Commissioned by conductor Michael Haithcock and the University of Michigan Symphony Band 2011 Tour of China
Premiere: 8 April 2011, Ann Arbor, MI
Tour of China: 11-29 May 2011, Beijing, Shanghai, Shenyang, Hangzhou, Xi’an, with finale performance at Disney Concert Hall in Los Angeles.
About Two Jades:
The new wing of the University of Michigan Museum of Art (UMMA) houses the Shirley Chang Gallery of Chinese Art. At the base of one case are two jade objects: a bi disc and a cong tube. The forms of the bi (circle) and cong (square) date back to the Stone Age in China; yet their original meaning, names, and functions are unknown. They gained importance in the Han dynasty, where they were at the core of the earliest Chinese books on philosophy, metaphysics, and cosmology. In the Zhou Li (Book of Rites), an ancient book compiled in the Zhou dynasty and amended in the Han dynasty, the cong is described as a symbol of earth, and the bi as a symbol of sky, or after world. The nephrite jade used by the ancient Chinese was extremely hard, and had to be worn down with an abrasive paste to achieve the desired shape and decoration. The ceremonial bi and cong jade objects were often buried with their owners.
The cosmology of these objects is foreign to me because, as an American, I look at them from outside the Chinese culture. Their meanings are interpreted by my thought process as a means for creative inspiration, and an impetus for musical ideas. Shortly after my father passed away in February 2010, Michael Haithcock asked me to contribute a new piece to the University of Michigan Symphony Band 2011 Tour of China. My coming upon the two jade bi and cong objects at the UMMA evoked a compelling sense of two-ness: two objects, symbols of earth and sky; mother and father; the lives and deaths of my parents; our UofM students experiencing a foreign culture, and the gift from that culture of listening to our students perform; and esteemed UM Alumnus, violinist Xiang Gao, coupled with our symphony band.
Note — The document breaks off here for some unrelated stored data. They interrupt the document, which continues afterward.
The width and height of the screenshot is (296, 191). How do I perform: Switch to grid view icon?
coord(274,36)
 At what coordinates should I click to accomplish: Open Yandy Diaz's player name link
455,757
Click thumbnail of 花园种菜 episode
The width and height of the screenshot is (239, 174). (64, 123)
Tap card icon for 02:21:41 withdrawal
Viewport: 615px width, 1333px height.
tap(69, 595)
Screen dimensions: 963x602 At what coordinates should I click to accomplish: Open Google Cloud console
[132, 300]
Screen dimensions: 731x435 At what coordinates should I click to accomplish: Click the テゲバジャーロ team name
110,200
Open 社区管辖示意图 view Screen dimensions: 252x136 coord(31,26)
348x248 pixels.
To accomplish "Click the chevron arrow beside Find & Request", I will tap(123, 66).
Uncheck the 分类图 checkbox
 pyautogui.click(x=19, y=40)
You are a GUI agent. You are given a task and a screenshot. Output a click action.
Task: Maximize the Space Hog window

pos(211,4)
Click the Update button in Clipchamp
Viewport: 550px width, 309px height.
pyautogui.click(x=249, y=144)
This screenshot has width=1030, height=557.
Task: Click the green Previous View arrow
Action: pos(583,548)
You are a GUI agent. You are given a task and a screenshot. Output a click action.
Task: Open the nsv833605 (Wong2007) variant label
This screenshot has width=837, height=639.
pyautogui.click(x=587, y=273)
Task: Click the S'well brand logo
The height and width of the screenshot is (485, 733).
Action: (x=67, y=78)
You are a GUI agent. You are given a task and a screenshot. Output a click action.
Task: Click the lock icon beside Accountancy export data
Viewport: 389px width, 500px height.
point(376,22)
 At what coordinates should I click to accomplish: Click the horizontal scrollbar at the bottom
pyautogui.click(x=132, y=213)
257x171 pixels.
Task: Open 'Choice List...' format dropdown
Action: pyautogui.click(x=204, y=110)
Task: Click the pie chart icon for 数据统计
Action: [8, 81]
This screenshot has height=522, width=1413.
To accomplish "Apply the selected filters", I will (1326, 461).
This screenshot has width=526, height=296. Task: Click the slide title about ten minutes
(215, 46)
The music of Two Jades is comprised of three sections, fast-slow-fast. The first section is my imagined journey of a jade rock being intensely, frenetically reshaped as it moves with the flow of a river. In the slower second section, I imagine the jade rock being non-passing, still, and carved with delicate, intricate ornamentation. The last section is a celebration of the beautiful moments in life I wish I could freeze into an object, and carve a symbol of the ceaseless joy of love and life, of earth and sky.